Nemotron 3 Super: Purpose-Built for Agentic AI
NVIDIA has released Nemotron 3 Super, an open-source 120B parameter model specifically engineered to address challenges in multi-agent AI systems. The model uses a mixture-of-experts architecture with only 12B active parameters, enabling efficient deployment while maintaining high reasoning capacity for complex tasks like software development and cybersecurity analysis.
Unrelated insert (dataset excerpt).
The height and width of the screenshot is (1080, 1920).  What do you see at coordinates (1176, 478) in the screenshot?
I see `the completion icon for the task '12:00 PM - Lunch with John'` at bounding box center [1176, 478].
Key Architectural Innovations
Nemotron 3 Super introduces several novel technical approaches:
- Latent MoE: Compresses tokens before reaching experts, enabling 4x as many expert specialists to activate at the same inference cost
- Multi-token Prediction (MTP): Predicts multiple future tokens in a single forward pass, dramatically reducing generation time for long sequences and enabling built-in speculative decoding
- Hybrid Mamba-Transformer Backbone: Combines Mamba state-space model layers for linear sequence processing efficiency with Transformer attention layers for precise reasoning, delivering 4x improved memory and compute efficiency
- Native NVFP4 Pretraining: Optimized for NVIDIA Blackwell architecture, reducing memory requirements by 4x and accelerating inference 4x compared to FP8 on H100 hardware
Solving Multi-Agent System Challenges
The model directly addresses two critical problems in agentic AI: the "thinking tax" (expensive inference on every sub-task) and "context explosion" (agents accumulating 15x more tokens through repeated history, tool outputs, and reasoning steps).
With a native 1M-token context window, Nemotron 3 Super provides long-term memory for agents while maintaining alignment with original objectives across extended tasks. Multi-environment reinforcement learning post-training across 21 configurations with 1.2+ million rollouts optimizes performance for autonomous reasoning scenarios.
Performance and Availability
On PinchBench, a new benchmark for evaluating LLM performance as agent brains, Nemotron 3 Super scores 85.6% and ranks as the best open model in its class. The model is fully open-sourced with weights, datasets, and recipes available on Hugging Face, enabling developers to customize, optimize, and deploy on their own infrastructure.